CPA uses an off-the-shelf table-top laser source to generate pulses that are a femtosecond in length. These pulses only have a small amount of energy – about a nanojoule – which needs to be increased by a factor of about 1012 to get a high-powered petawatt beam. However, as the energy of a short-pulse laser beam is amplified, the refractive index of the medium it is passing through starts to change. Once the power of the beam goes beyond a few gigawatts, nonlinear effects in the medium can lead to so-called self-focusing – damaging the optics in the process. To keep the intensity of laser pulses below the nonlinear threshold, laser systems had to be very large and expensive, and the peak power of laser pulses was still limited to a few terawatts for very large multibeam facilities.

cpa

In 1985 Mourou and Strickland, developed CPA to get around the nonlinear effects. It works by taking the short pulse and passing it through a pair of gratings that stretch the pulse in time by a factor of 100,000. The gratings are arranged so that the low-frequency component of the laser pulse travels a shorter path than the high-frequency component does, so the high-frequency component lags behind the low-frequency component and the pulse spreads out in time.

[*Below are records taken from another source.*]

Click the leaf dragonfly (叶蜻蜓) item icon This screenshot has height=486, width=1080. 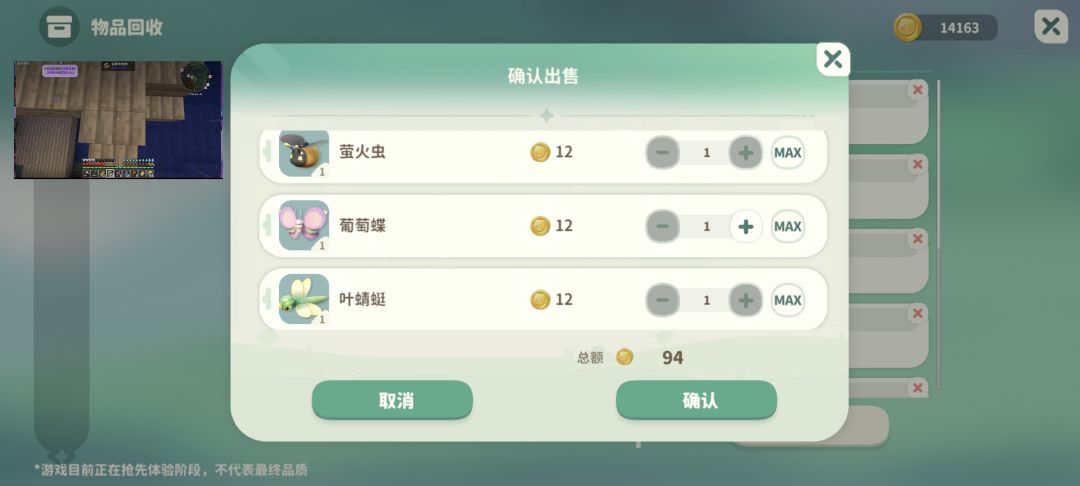304,299
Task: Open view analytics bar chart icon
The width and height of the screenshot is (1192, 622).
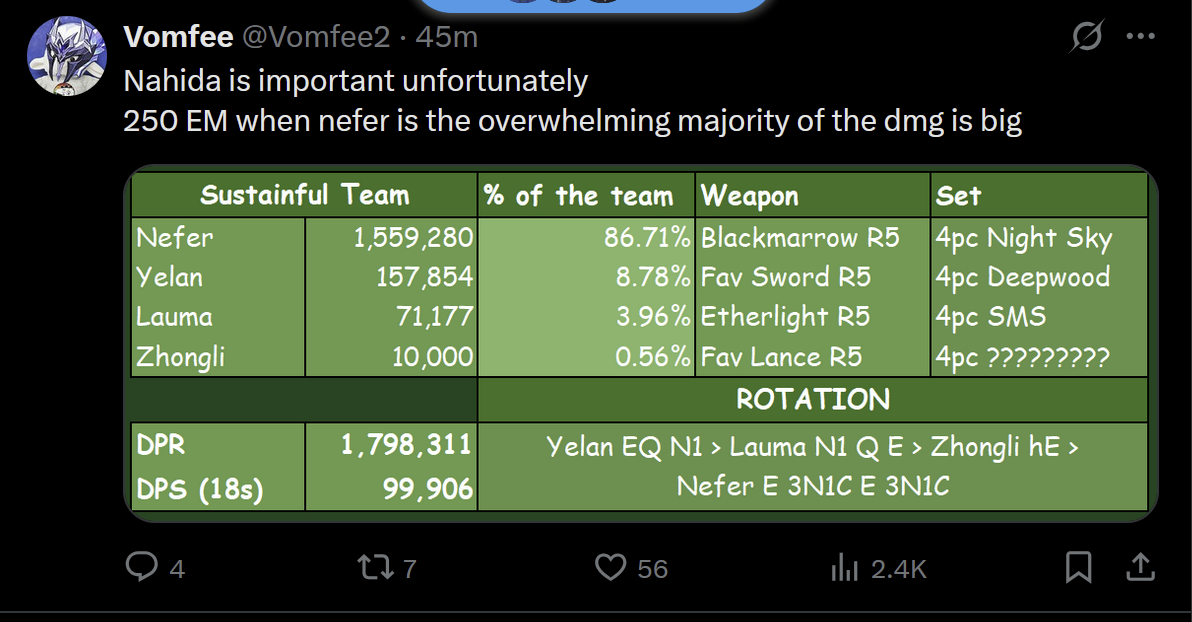Action: click(845, 568)
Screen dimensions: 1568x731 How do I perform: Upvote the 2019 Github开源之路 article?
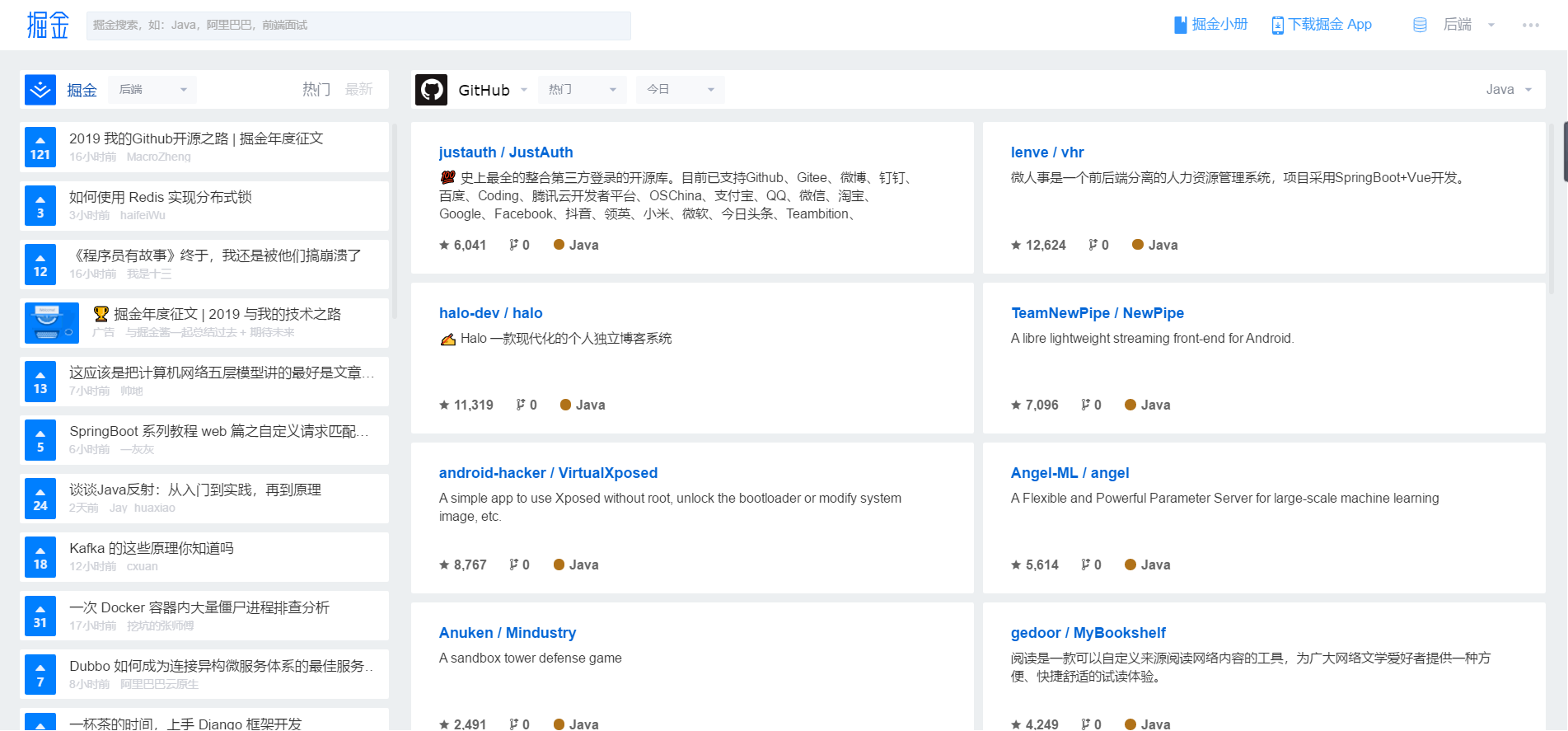coord(40,148)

As the pulse is longer, its power is lower and its energy can then easily be increased by passing the pulse through an amplifier such as a titanium– sapphire crystal. The amplified pulse is then passed through a second pair of gratings that reverse the dispersion – forcing the high-frequency component of the laser pulse to travel a shorter path and the low-frequency component to travel a longer path, so the pulse then “recombines” into a short femtosecond pulse at petawatt power levels.

Practical applications of CPA include laser eye surgery and laser micro-machining.